Lastie recalled, "Every month they would have a children’s hour at the Hot Spot. That’s where Fats Domino used to play; and Cornelius Coleman would stand behind me with his hands on my shoulders. He was left-handed and he'd cross his hands and play beats on me, and if I played it wrong, he would slap me! So I had to learn that way." Lastie, would later play with Fats Domino, Professor Longhair, and Dr. John.

John "Jab'o" Starks was an R&B drummer from Mobile, Alabama. As a young man he was mentored on the drums by Coleman. "A lot of those New Orleans drummers would come through, and I got a lot of stuff from those guys", Starks said. "Tenoo [Coleman] was...as funky as any of them... I learned some of that funk by listening to Tenoo." Starks went on to play with Bobby "Blue" Bland and James Brown, among others.

Though New Orleans produced traditional drummers like Baby Dodds and Paul Barbarin, the city was also responsible for the R&B percussion practiced by such players as Coleman and Williams, two important drummers on the New Orleans scene.

Author Charles Suhor saw Coleman take on Ed Blackwell, in a battle of the drummers at an American Jazz Quintet show in the mid-1950s. He said Blackwell, "swung lightly through complex polyrhythmic lines, a brilliant colorist and phrase maker with swift wit embedded in daringly sculpted solos. Coleman was the slasher, juxtaposing thickly accented snare and tom rhythms with familiar Afro-Cuban beats of the day all of it bristling with pre-funk energy that contrasted with Blackwell’s Max Roach/Shelly Manne-style of improvisation." Suhor remembered the crowd responding more vigorously to Coleman, though his own tastes favored Blackwell. In August 1966, Fats Domino and his band played the Village Gate in New York City with Art Blakey and The Jazz Messengers. Blakey admired and befriended Coleman.
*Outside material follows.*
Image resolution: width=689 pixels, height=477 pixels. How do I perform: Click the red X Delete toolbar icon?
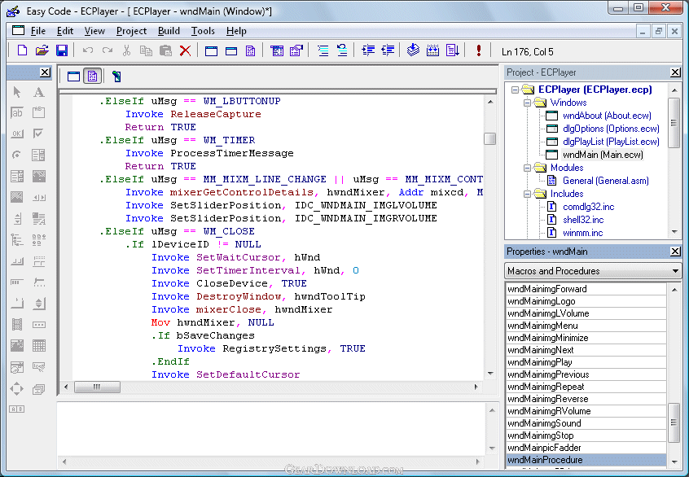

When Domino's band was on tour, other musicians stood in the wings to watch Coleman play. Drummers such as Elvin Jones came by to watch him play. "Everybody paid attention to Tenoo," said Bill Doggett. "He had that funny kind of rhythm that later became the style, that double stuff on the bass drum. The way he played his snare was, in what we call the vernacular now, a real funky beat." Author Rick Coleman stated, "A funky beat meant a drummer who improvised extra beats, not just for show, but to force people to dancer even harder, creating more positive sweat. New Orleans was the home of funky rhythms, dating back to Congo Square and Second Line parades, but notably played by drummers like Tenoo, his pupil Charles "Hungry" Williams, Joseph "Smokey" Johnson, and Joseph "Zigaboo" Modeliste of The Meters."

==Later years==
In the early 1970s, Coleman played in Clarence "Frogman" Henry's band at the 500 Club on Bourbon Street, along with Domino band alumni sax man Clarence Ford and bass player Lawrence Guyton. In early 1973, after a show with Dave Bartholomew's band at the Fountainbleau Hotel, Coleman suffered a stroke and died at the age of 44.